Van der Touw T, Tully A, Amis T C, Brancatisano A, Rynn M, Mudaliar Y, Engel L A
Department of Respiratory Medicine, Westmead Hospital, Australia.
Crit Care Med. 1993 Dec;21(12):1908-14. doi: 10.1097/00003246-199312000-00019.
To measure and compare the effects of manual expiratory compression of either the rib cage or abdomen on cardiac output, end-expiratory lung volume, and other cardiorespiratory variables in an animal model that mimics the severe pulmonary hyperinflation and hemodynamic impairment occurring in patients with severe acute asthma during mechanical ventilation.
Prospective, randomized, crossover trial.
Research laboratory.
Seven cross-bred, anesthetized, supine dogs.
The following sequence was employed: a) spontaneous breathing without pulmonary hyperinflation; b) positive-pressure ventilation with severe pulmonary hyperinflation (produced by an external variable expiratory flow resistor); c) approximately 7 mins of manual expiratory compression of either the rib cage or abdomen during positive-pressure ventilation-hyperinflation. This sequence was then repeated, incorporating the alternative type of expiratory compression.

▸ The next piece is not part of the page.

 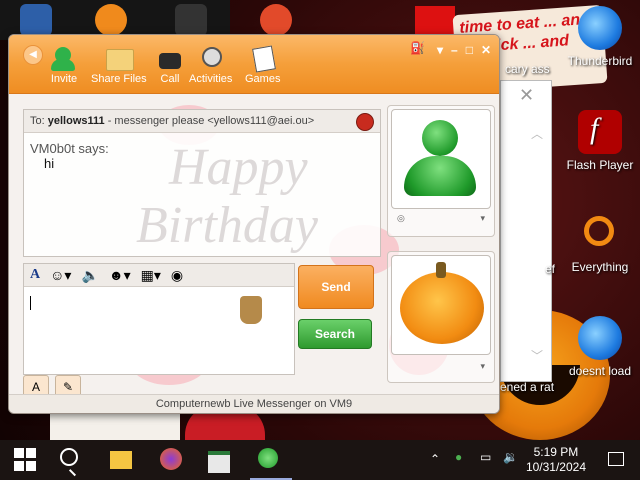 I want to click on desktop-icon-doesnt-load: doesnt load, so click(x=600, y=347).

Cardiac output (measured by thermodilution), aortic pressure, pleural (esophageal) pressure, and changes in end-expiratory lung volume were measured. The decrease in cardiac output due to mechanical ventilation with pulmonary hyperinflation was exacerbated by rib cage compression (p < .001; spontaneous breathing 2.9 +/- 0.2 L/min, hyperinflation 1.5 +/- 0.1 L/min, and rib cage compression 1.0 +/- 0.1 [SEM] L/min). However, the positive-pressure ventilation-hyperinflation-induced decrease in cardiac output was attenuated by abdominal compression (p < .001; spontaneous breathing 3.3 +/- 0.2 L/min, hyperinflation 1.4 +/- 0.1 L/min, and abdominal compression 2.1 +/- 0.1 L/min). Mean aortic pressure returned to prehyperinflation levels during abdominal compression (p < .001; spontaneous breathing 126 +/- 2 mm Hg, hyperinflation 75 +/- 5 mm Hg, and abdominal compression 120 +/- 3 mm Hg). Both types of compression were similarly effective (p > .75) in increasing mean expiratory pleural pressure, so that end-expiratory lung volume was similarly (p > .25) reduced (0.45 +/- 0.05 and 0.40 +/- 0.05 L for rib cage and abdominal compressions, respectively) in this non-air flow, limiting animal model.
The cardiorespiratory effects of manually compressing the rib cage or abdomen during expiration in this animal study suggest that these techniques should be carefully evaluated in mechanically ventilated patients with severe acute asthma.
在一个模拟重症急性哮喘患者机械通气时发生的严重肺过度充气和血流动力学损害的动物模型中,测量并比较胸廓或腹部手动呼气按压对心输出量、呼气末肺容积及其他心肺变量的影响。
前瞻性、随机、交叉试验。
研究实验室。
7只杂交、麻醉、仰卧的犬。
采用以下顺序:a)无肺过度充气的自主呼吸;b)伴有严重肺过度充气的正压通气(由外部可变呼气流量电阻器产生);c)在正压通气-肺过度充气期间对胸廓或腹部进行约7分钟的手动呼气按压。然后重复该顺序,采用另一种呼气按压方式。
测量心输出量(通过热稀释法测量)、主动脉压、胸膜(食管)压及呼气末肺容积的变化。胸廓按压会加剧因伴有肺过度充气的机械通气导致的心输出量下降(p <.001;自主呼吸时为2.9±0.2升/分钟,肺过度充气时为1.5±0.1升/分钟,胸廓按压时为1.0±0.1[标准误]升/分钟)。然而,腹部按压可减轻正压通气-肺过度充气引起的心输出量下降(p <.001;自主呼吸时为3.3±0.2升/分钟,肺过度充气时为1.4±0.1升/分钟,腹部按压时为2.1±0.1升/分钟)。腹部按压期间平均主动脉压恢复到肺过度充气前水平(p <.001;自主呼吸时为126±2毫米汞柱,肺过度充气时为75±5毫米汞柱,腹部按压时为120±3毫米汞柱)。在增加平均呼气胸膜压方面,两种按压方式效果相似(p >.75),因此在这个非气流限制的动物模型中,呼气末肺容积下降程度相似(p >.25)(胸廓按压和腹部按压分别为0.45±0.05升和0.40±0.05升)。
在该动物研究中,呼气时手动按压胸廓或腹部的心肺效应表明,对于机械通气的重症急性哮喘患者,应仔细评估这些技术。